High-Capacity Sub-Nano Divalent Silicon from Biosilicification
Advanced Energy Materials ( IF 29.698 ) Pub Date : 2023-07-21 , DOI: 10.1002/aenm.202301715
In terms of high capacity and reliable safety, low-valent silicon-based composites with small grain sizes are practicable anode materials for lithium-ion batteries. However, robust tetravalent silicon precursors make the synthesis hard to be green. Using biosilicification in water hyacinth (Eichhornia crassipes), it is found to be a superior natural precursor of low-valent silicon. The biogenic sub-nano (0.5 nm) siliceous dots composite (EC-SiOC) shows a reversible conversion mechanism between Si─O and C─O bonds, unlike previous lithium storage mechanisms associated with alloying reactions.
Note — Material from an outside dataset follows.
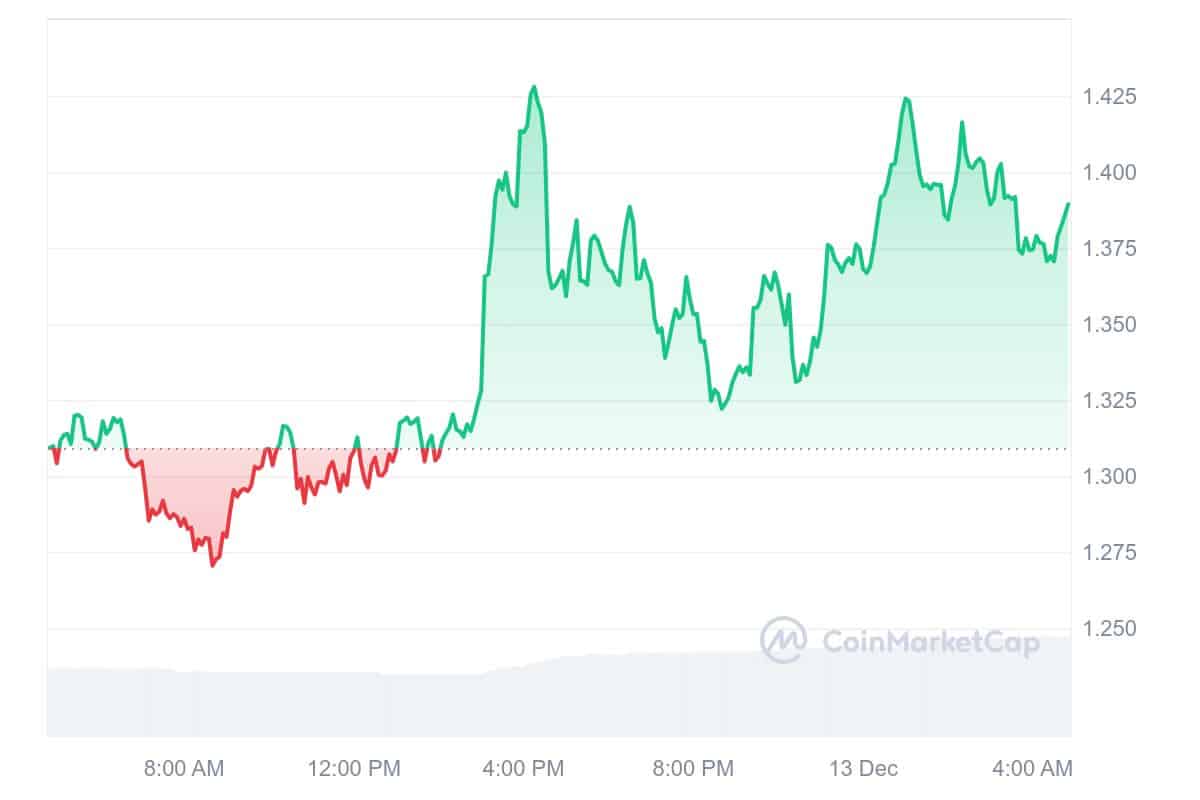Image resolution: width=1200 pixels, height=800 pixels.
Task: Select the 1.350 y-axis label
Action: coord(1109,325)
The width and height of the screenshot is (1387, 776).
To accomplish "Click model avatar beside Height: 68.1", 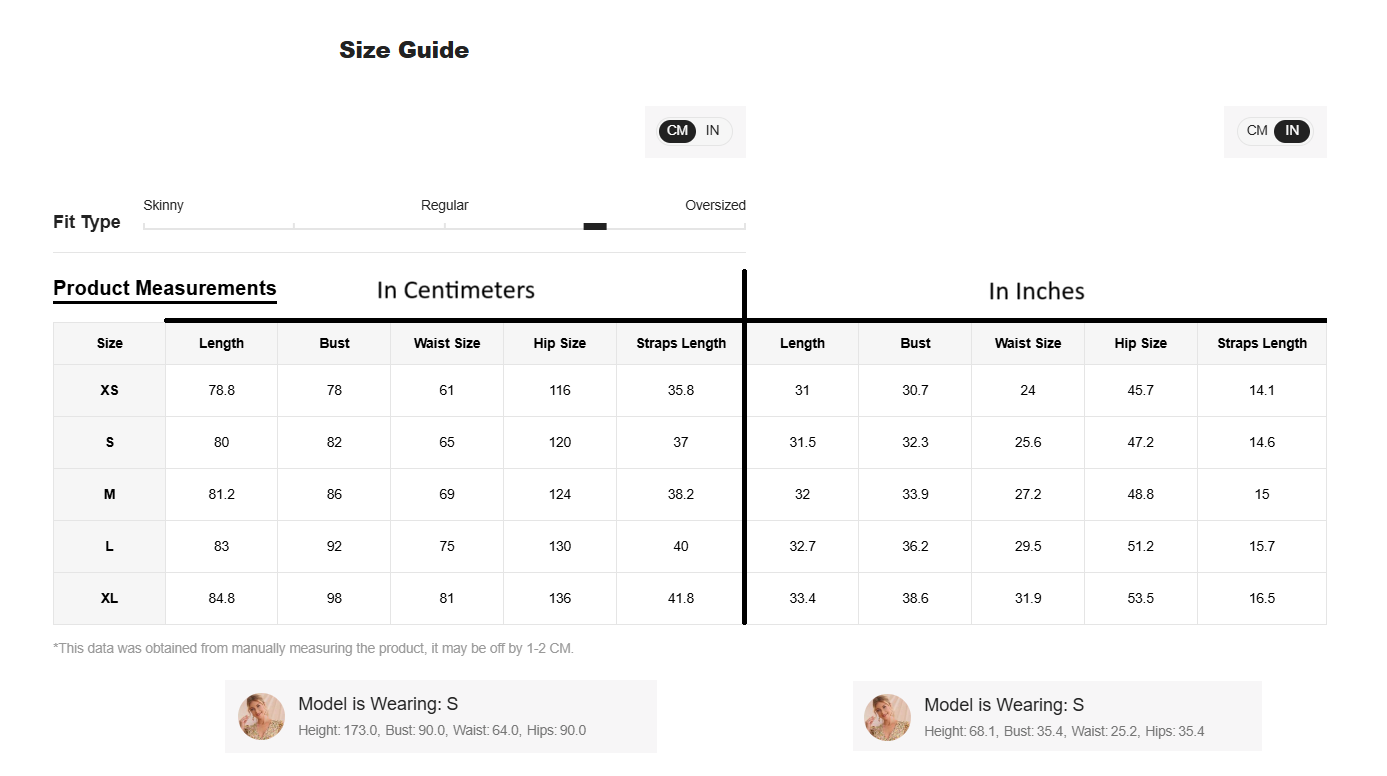I will click(887, 717).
Due to the homogeneous biogenic structure facilitating the solid-phase reaction, the normalized energy consumption of pyrolytic EC-SiOC is about 80% lower than the carbothermic reduction of silica, similar to molten salt electrolysis. Statistically, the sampling survey of EC-SiOC from different regions shows a high average capacity of 749.9 mAh g−1 under a current density of 100 mA g−1. This study reveals the great potential of biomass precursors for synthesizing Si─O─C materials.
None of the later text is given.